ANNOUNCER:  [People's shouts of `WE WANT GOUGH, WE WANT GOUGH, in
the background]  The Governor-General of Australia who by this
proclamation dissolves the Senate and the House of Representatives.
Given under my hands on the great seal of Australia on the 11th of
November 1975, by his excellency's command, Malcolm Fraser Prime
Minister, John Arthur Governor-General. GOD SAVE THE QUEEN.

Jane Lanbrook:  Welcome to the second part of Watching Brief this
week.  I'm Jane Lanbrook and now in the third part of our series
examining the activities of the CIA in Australia we look at the
role of the Pine Gap military communications base in connection
with the fall of the Whitlam government.

GOUGH WHITLAM:  The proclamation which you have just heard read by
the Governor-General's official secretary was countersigned Malcolm
Fraser...[people's shouts of BOO BOO BOO]...who will undoubtedly go
down in Australian history from remembrance day 1975 as Kerr's cur.

Tony Douglas: So the first Labor government for a generation was
gone.  It had been in office for three years but hadn't really been
given the opportunity to govern.  Twice in that time the
conservative parties blocked supply and countless other pieces of
legislation were also defeated in the Senate.  As his government
came under daily assault through the building up of the Loans
Affairs, the Marosi Affair and other diversions, Whitlam struck
back at his enemies blowing away some of the secrecy surrounding
Pine Gap.  Former Whitlam Cabinet Minister Clyde Cameron recalls.

Clyde Cameron: We were never told that Pine Gap was a CIA
installation and it wasn't until Gough Whitlam publicly declared
that Richard Stallings was a CIA operative and that he had been in
charge of the Pine Gap installation that we knew that Pine Gap was
a CIA installation and I believe that at the very beginning Gough
Withlam and the Minister for Defence were led to believe that it
was a pretty harmless sort of operation.  But you've got to
remember that just about the time the dismissal took place, the
Australian government had to make a decision as to whether it would
renew the leases of these American installations on Australian soil
and there is every reason to believe that the Americans were
fearful that the leases wouldn't be renewed.  That would be a good
enough reason, in their view, for moving in to destabilise the
government and to bring about its overthrow to say nothing of any
threat that our policies may have for their Australian investments
in the multinational area.

Tony Douglas:  Whitlam's exposure of Stallings also revealed
another interesting fact and that was that Stallings was staying at
National Party Leader Dough Anthony's flat in Canberra.  From
November 2 to November 6, 1975, Whitlam repeated these charges and
demanded a list of all CIA agents in Australia.  The CIA in turn
demanded that ASIO reported to them on what Whitlam was up to.  A
cable from a senior CIA official and Task Force 157 member, Ted
Shackley, on November 10 accused Whitlam of being a security risk
and asked ASIO to do something about it.  The Head of the Defence
Department, Arthur Thang, described as, quote: `The greatest risk
to our nation's security that there has ever been', unquote,
meanwhile Whitlam said he would detail the operations of Pine Gap
in Parliament on the afternoon of November 11.  It wasn't until
years later that details about the Pine Gap base and American fears
that its top secret role would be disclosed were linked to the
downfall of the Whitlam government.  That link came to life when
Chris Boyce, a cypher clerk at TRW--a Californian based aerospace
corporation, was charged with espionage in 1977.  Boyce was working
in the black vault where information from Australia was directed to
CIA headquarters in Langley, Virginia.   Kelly Johnson of the
Christopher Boyce Alliance takes up the story.

Kelly Johnson:  The information was mostly coming from Pine Gap,
Nurrungar and Canberra, from the CIA stations there.
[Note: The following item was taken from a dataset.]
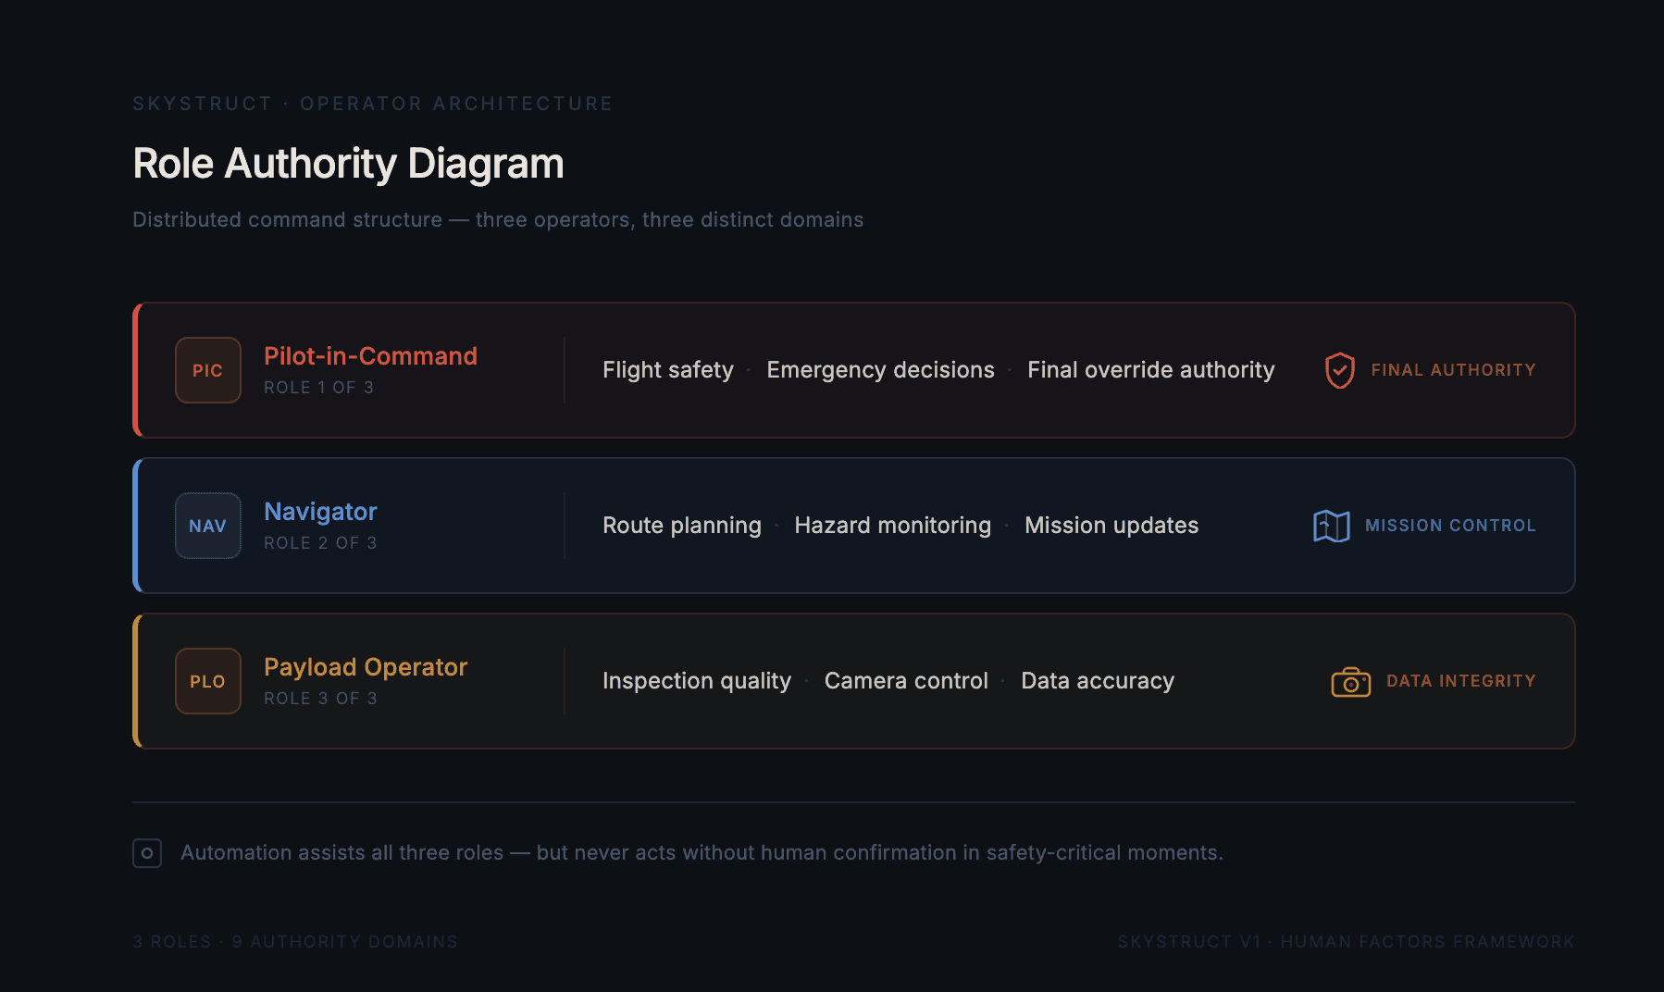
Task: Click the PLO badge icon
Action: (x=208, y=681)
It's difficult
to know actually what the content was, it's obviously very secret
what the content was, but it came into the communications relay
room where Boyce worked.  He then sent the information on to CIA
headquarters in Langley and sent certain information back to

Tony Douglas:  Now Australia and the United States had signed an
Executive Agreement to share intelligence from Pine Gap.  Did Boyce
find that his practical experience was all that intelligence
information shared?

Kelly Johnson:  No, in fact he was told in the very beginning,
during the briefing for the job, that although that Executive
Agreement had been signed America was not honouring it and it was
emphasised to Boyce that he must be very particular in what he sent
back to Australia.

Tony Douglas:  What was the result of him becoming incensed by what
he saw his country's duplicity with regard to one of his allies,
what did he do as a result of that?

Kelly Johnson:  It took several months for Boyce to actually do
anything.  From the first day Boyce was working in the vault an
employee who was working with him used to tell Boyce stories about
how easy it would be to pass certain information on to the Russians
and how much money they would get for it.  And this co-worker
actually worked out the best and safest method for taking this
information to the Russians.  At first Boyce used to ignore this
and then one day he discovered a telex message outlining the way
the CIA had infiltrated the leadership of the Australia's unions
and were manipulating them to their own aims.  And following that
he then discovered information relating the way the CIA was
planning to destabilise the Whitlam government and it was then that
the scenario that this co-worker had planned in advance for this
contact with the Russians that Boyce carried it out.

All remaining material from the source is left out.